- Who is an Assessing Officer?
He/She is an officer of the Income-tax Department who has been given jurisdiction over a particular geographical area in a city/town or over a class of persons. You can find out from the PRO or from the Departmental website http://www.incometaxindia.gov.inabout the officer administering the law which could be based on your geographical jurisdiction or the nature of income earned by you.
- Income-tax is levied on the income of every person. As per Income-tax Law what constitutes income?
Under the Income-tax Law, the word income has a very broad and inclusive meaning. In case of a salaried person all that is received from an employer in cash, kind or as a facility is considered as an income. For a businessman his net profit will constitute his income. Income may also flow from investments in the form of Interest, Dividend, Commission, etc. Further, income may be earned on account of sale of capital assets like building, gold, etc.
Income shall be computed as per relevant provision of Income-tax Act, 1961 which lays down detail condition for computation of income chargeable to tax under various heads of income
- What is exempt income and taxable income?
An exempt income is not charged to tax, i.e., Income-tax Law specifically grants exemption from tax to such income. Incomes which are chargeable to tax are called as taxable incomes.
E.g., Dividend income from an Indian company is granted specific exemption and, hence, the same is not liable to tax in the hands of the shareholders. However, dividend from a foreign company is taxable.
- What is revenue receipt and capital receipt?
Receipts can be classified into two kinds: A) Revenue receipt, B) Capital receipt.
Revenue receipts are recurring in nature like salary, profit from business, interest income, etc.
Capital receipts are generally of isolated nature like receipt on account of sale of residential building, personal jewellery, etc.
- Are all receipts, i.e., capital and revenue receipts, charged to tax?
The general rule under the Income-tax Law is that all revenue receipts are taxable, unless they are specifically granted exemption from tax and all capital receipts are exempt from tax, unless there is a specific provision for taxing them.
- Do I need to maintain any records or proof of earnings?
For every source of income you have to maintain proof of earning and the records specified under the Income-tax Act. In case no such records are prescribed, you should maintain reasonable records with which you can support the claim of income.
- If I win a lottery or prize money in a competition, am I required to pay Income-tax on it?
Yes, such winnings are liable to flat rate of tax at 30% without any basic exemption limit. In such a case the payer of prize money will generally deduct tax at source (i.e., TDS) from the winnings and will pay you only the balance amount.
- If my income is taxed in India as well as abroad, can I claim any sort of relief on account of double taxation?
Yes, you can claim relief in respect of income which is charged to tax both in India as well as abroad. Relief is either granted as per the provisions of double taxation avoidance agreement entered into with that country (if any) by the Government of India or by allowing relief as per section 91 of the Act in respect of tax paid in the foreign country.
- What books of account have been prescribed to be maintained by a person carrying on business/profession under the Income-tax Act?
The Income-tax Act does not prescribe any specific books of account for a person engaged in business or in non-specified profession. However, such a person is expected to keep and maintain such book of account and other documents as may enable the Assessing Officer to compute his total income in accordance with the provisions of the Act.
For companies the books of account are prescribed under the Companies Act. Further, the Institute of Chartered Accountants of India has prescribed various Accounting Standards and Guidelines that are required to be followed by the business entities As regards the maintenance of books of account by a professional, who is engaged in specified profession has to maintain certain prescribed books of account, if the annual receipts from the profession exceed Rs. 1,50,000 in all the three years immediately preceding the previous year (in case of newly set up profession, his annual receipts in the profession for that year are likely to exceed Rs. 1,50,000).

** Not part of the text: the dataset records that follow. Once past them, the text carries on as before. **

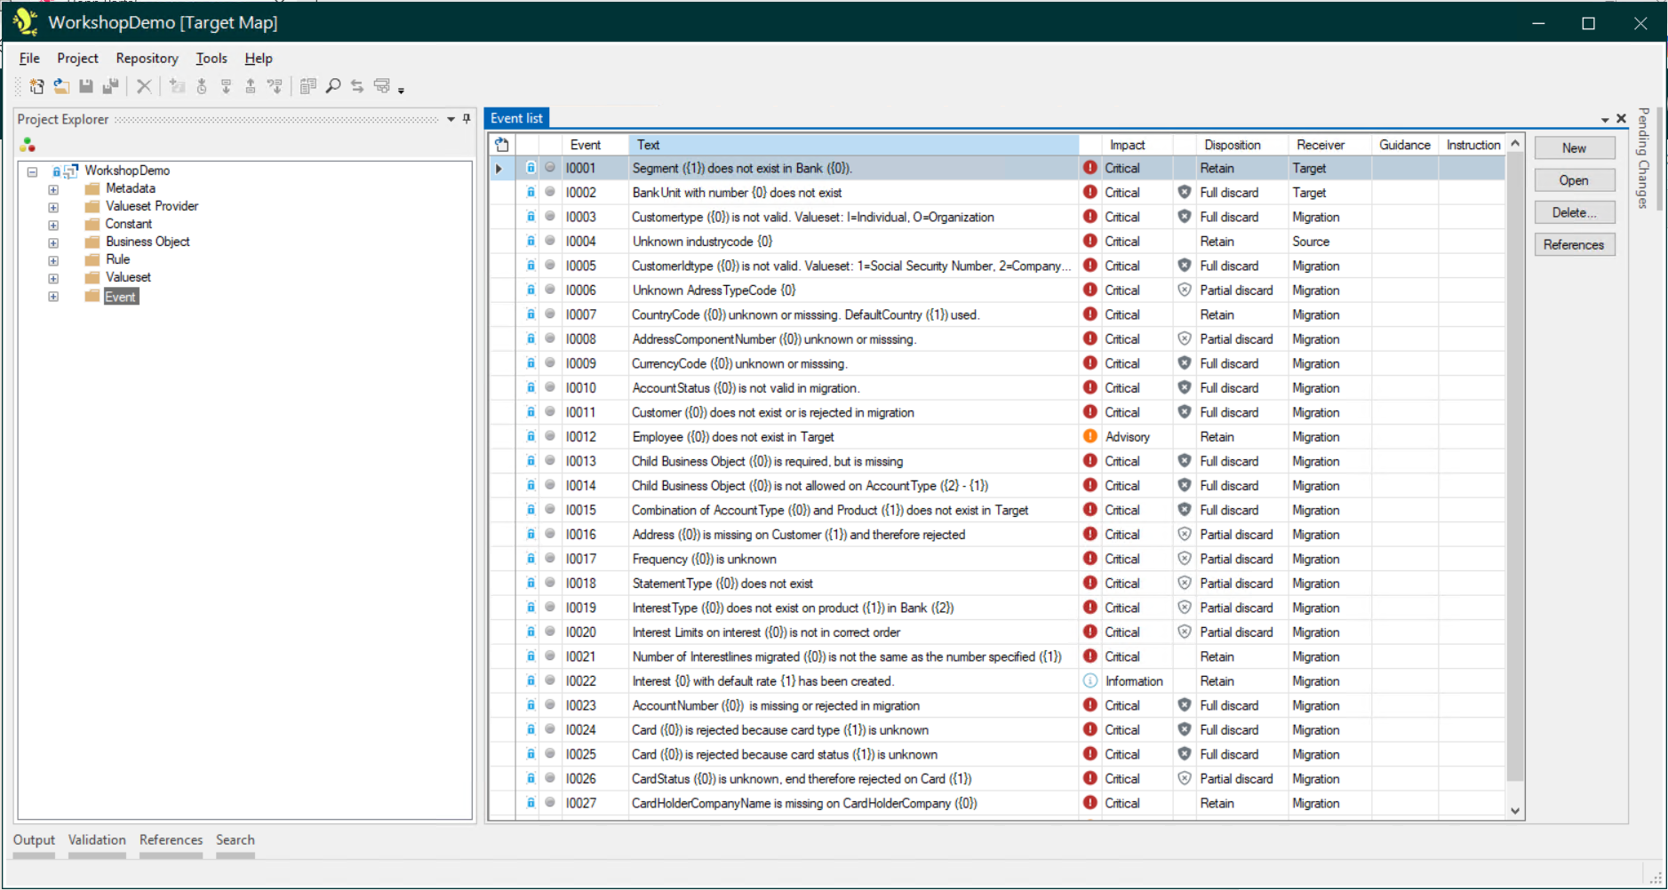
Task: Click the sync arrows toolbar icon
Action: click(355, 86)
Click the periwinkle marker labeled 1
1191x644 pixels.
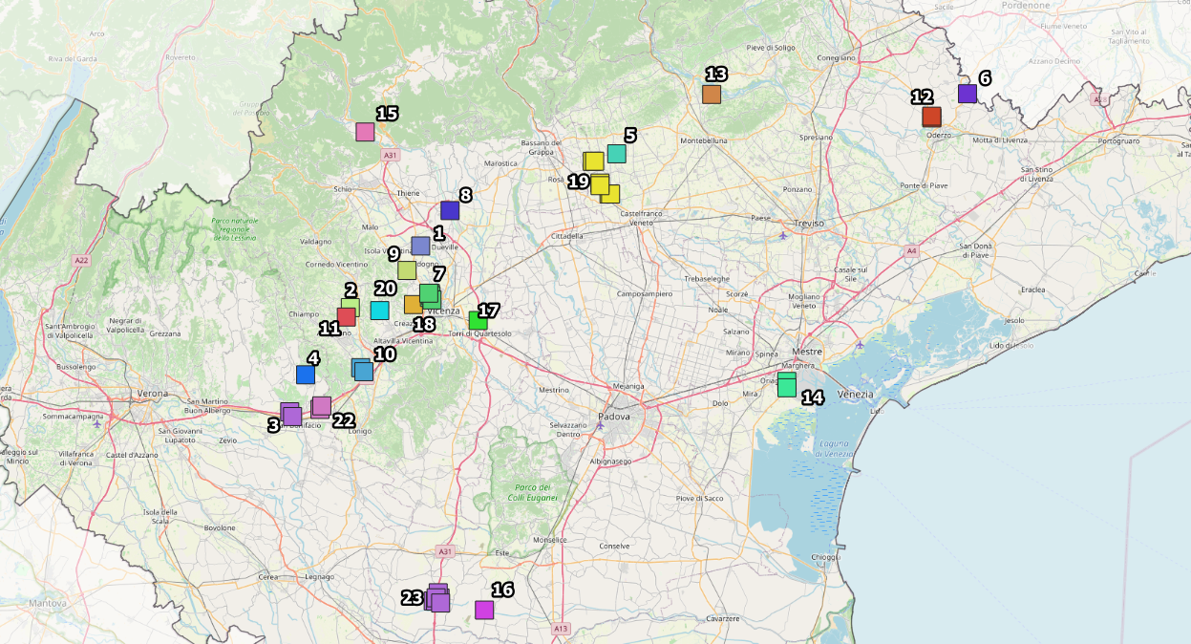click(x=421, y=246)
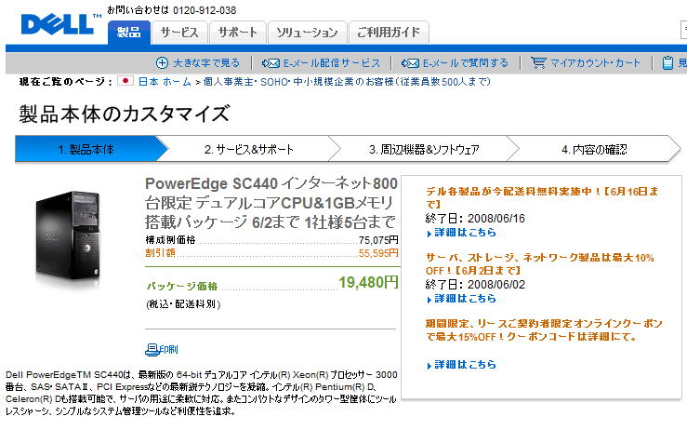Go to step 4 内容の確認

point(593,149)

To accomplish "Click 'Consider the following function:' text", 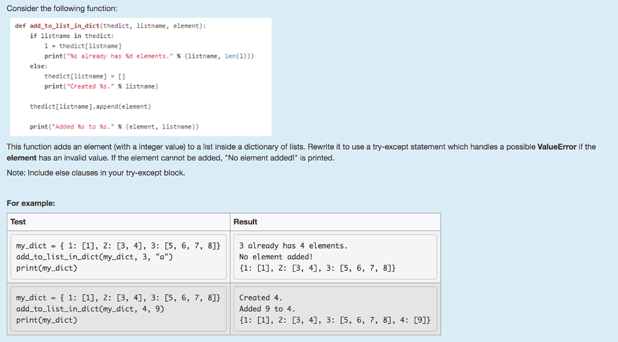I will [x=62, y=8].
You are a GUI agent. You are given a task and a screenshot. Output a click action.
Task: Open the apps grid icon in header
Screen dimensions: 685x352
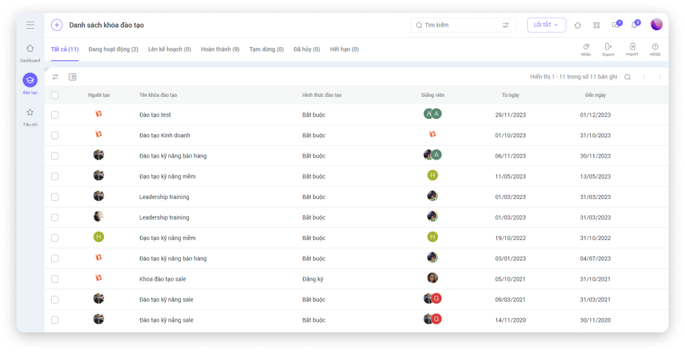pos(597,25)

Specified profession covers profession of legal, medical, engineering, architectural, accountancy, company secretary, technical consultancy, interior decoration, authorised representative, film artist or information technology.

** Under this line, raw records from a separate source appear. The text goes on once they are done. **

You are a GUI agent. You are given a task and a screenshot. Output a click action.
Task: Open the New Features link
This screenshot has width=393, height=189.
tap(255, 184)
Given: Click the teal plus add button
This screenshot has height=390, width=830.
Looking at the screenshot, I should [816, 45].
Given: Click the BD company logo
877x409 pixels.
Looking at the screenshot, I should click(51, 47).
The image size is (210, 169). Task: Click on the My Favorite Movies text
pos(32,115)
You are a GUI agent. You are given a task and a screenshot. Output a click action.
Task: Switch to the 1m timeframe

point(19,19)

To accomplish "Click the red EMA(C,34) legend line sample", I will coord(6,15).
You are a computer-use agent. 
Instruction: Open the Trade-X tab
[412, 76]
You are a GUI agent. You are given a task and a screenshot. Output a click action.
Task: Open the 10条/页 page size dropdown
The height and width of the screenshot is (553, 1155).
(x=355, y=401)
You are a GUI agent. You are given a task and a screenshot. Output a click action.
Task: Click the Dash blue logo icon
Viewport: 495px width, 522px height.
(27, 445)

For more details on the provisions relating to maintenance of books of account you may refer provisions of section 44AA read with Rule 6F of the Income-tax Rules, 1962.

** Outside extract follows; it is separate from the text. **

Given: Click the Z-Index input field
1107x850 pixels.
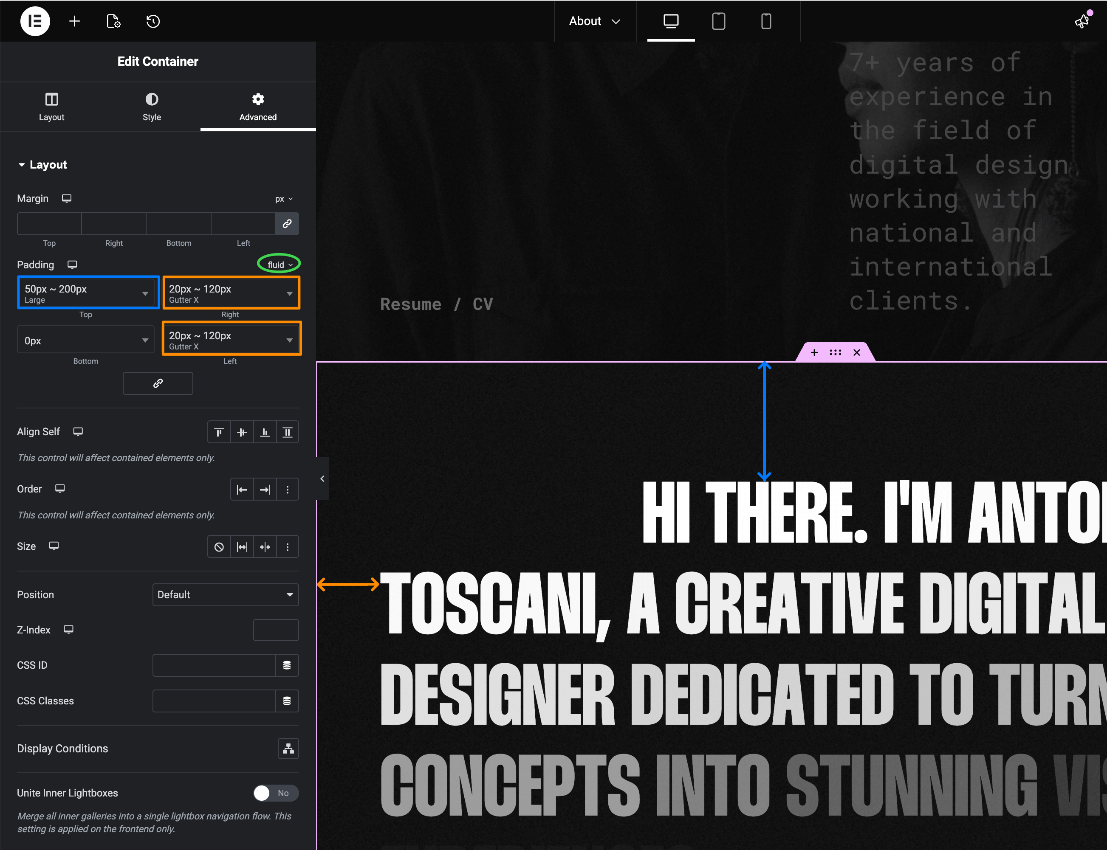Looking at the screenshot, I should point(275,630).
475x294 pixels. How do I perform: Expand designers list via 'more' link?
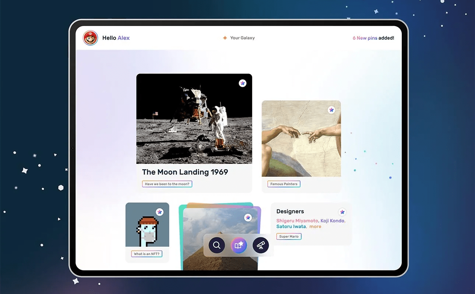click(x=315, y=227)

- Where should the books of account of business be kept and for how long?
All the books of account and related documents should be kept at the main place of business, i.e., where the business or profession is generally carried on. These documents should be preserved for a minimum of six years. Where, however, the assessment has been reopened, all books of account and other documents which were kept and maintained at the time of reopening of assessment should continue to be so kept and maintained till the assessment so reopened has been completed.